If the thread wants to acquire the latch in SH mode, it can only do so if no thread holds the latch or the only threads holding the latch are in SH mode *and* there are no threads waiting to acquire the latch. If that is the case, the thread acquires the latch in SH mode, sets the status to indicate that, and increments the count of threads holding the latch. If the latch is held in EX mode or there is one or more waiting threads, then the thread sets the status to indicate that there’s a waiting thread, enters itself at the bottom of the waiting queue, and then is suspended waiting for LATCH_SH.

The check for waiting threads is done to ensure fairness to a thread waiting for the latch in EX mode. It will only have to wait for threads holding the latch in SH mode that acquired the latch before it started waiting. Without that check, a computer science term called ‘starvation’ may occur, when a constant stream of threads acquiring the latch in SH mode prevents the EX-mode thread from ever being able to acquire the latch.

Releasing a Latch

If the thread holds the latch in EX mode, it unsets the status showing the latch is held in EX mode and then checks to see if there are any waiting threads.

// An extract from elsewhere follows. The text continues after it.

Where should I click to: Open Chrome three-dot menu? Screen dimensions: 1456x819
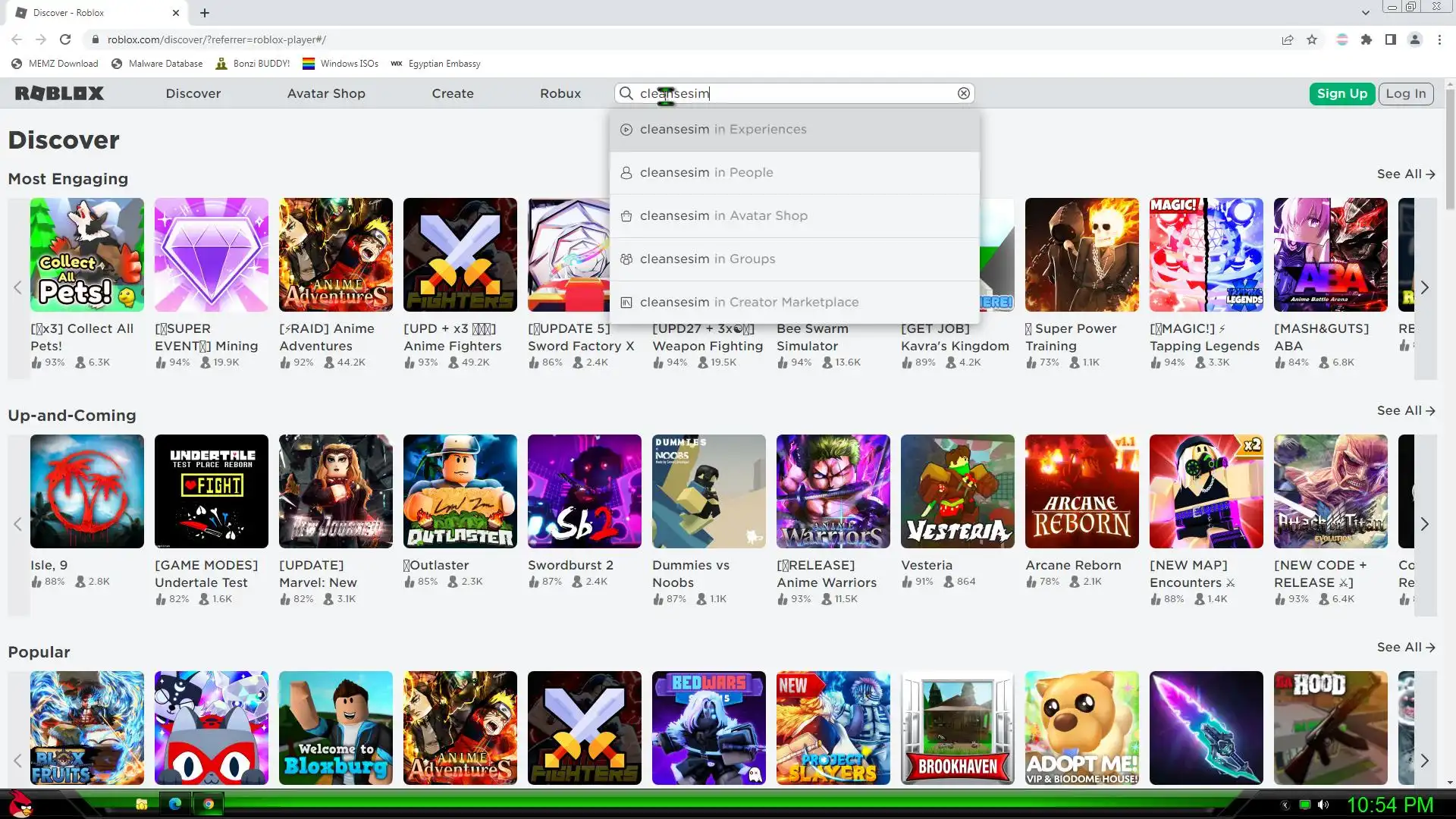coord(1439,39)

If the thread holds the latch in SH mode, it decrements the count of SH-mode threads. If the count is now non-zero, the releasing thread is done with the latch. If the count *is* now zero, it unsets the status showing the latch is held in SH mode and then checks to see if there are any waiting threads.

If there are no threads waiting, the releasing thread is done with the latch.

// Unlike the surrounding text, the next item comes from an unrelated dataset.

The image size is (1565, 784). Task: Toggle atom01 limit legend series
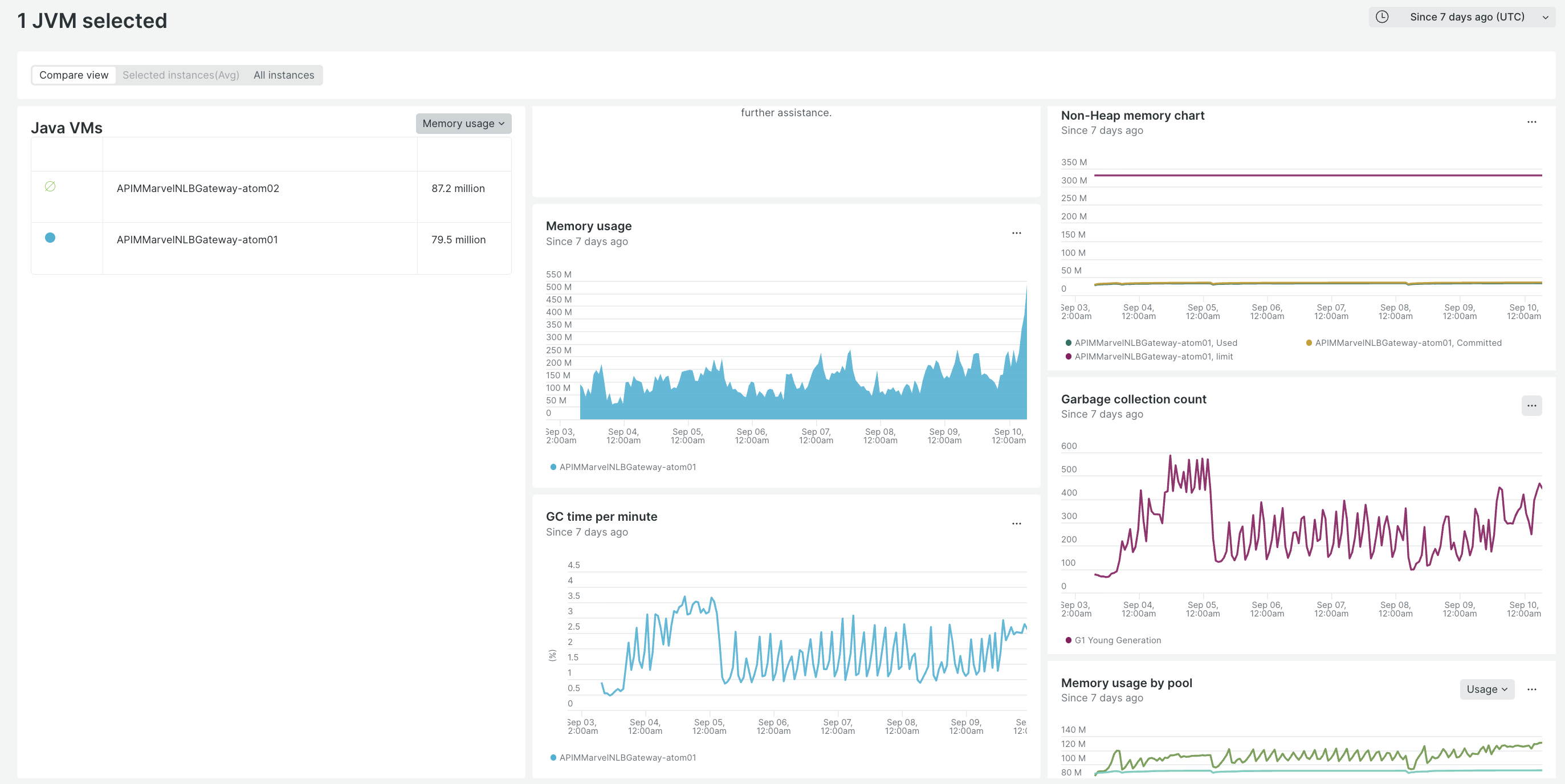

If the head of the waiting queue is waiting for EX mode, the releasing thread does the following:

  • Sets the status to show the latch is held in EX mode
  • Removes the waiting thread from the head of queue and sets it as the owner of the latch
  • Signals the waiting thread that it is the owner and is now runnable (by, conceptually, moving the waiting thread from the waiter list on its scheduler to the runnable queue on the scheduler)
  • And it’s done with the latch

If the head of the waiting queue is waiting in SH mode (which can only be the case if the releasing thread was in EX mode), the releasing thread does the following:

  • Sets the status to show the latch is held in SH mode
  • For all threads in the waiting queue that are waiting for SH mode
    • Removes the waiting thread from the head of queue
    • Increments the count of threads holding the latch
    • Signals the waiting thread that it is an owner and is now runnable
  • And it’s done with the latch

How Can Latches Be a Contention Point?

Unlike locks, latches are generally only held for the duration of the read or change operation, so they’re pretty lightweight, but because of the SH vs. EX incompatibility, they can be just as big of a contention point as locks. This can happen when many threads are all trying to acquire a latch in EX mode (only one at a time can) or when many threads are trying to acquire a latch in SH mode and another thread holds the latch in EX mode.

Summary

The more threads in the system that are contending for a ‘hot’ latch, the higher the contention and the more negative the effect on workload throughput will be. You’ve likely heard of well-known latch contention issues, for instance around tempdb allocation bitmaps, but contention can also happen for non-page latches.

Now I’ve given you enough background to understand latches and how they work, in the next few articles I’ll examine some real-life non-page latch contention issues and explain how to prevent or work around them.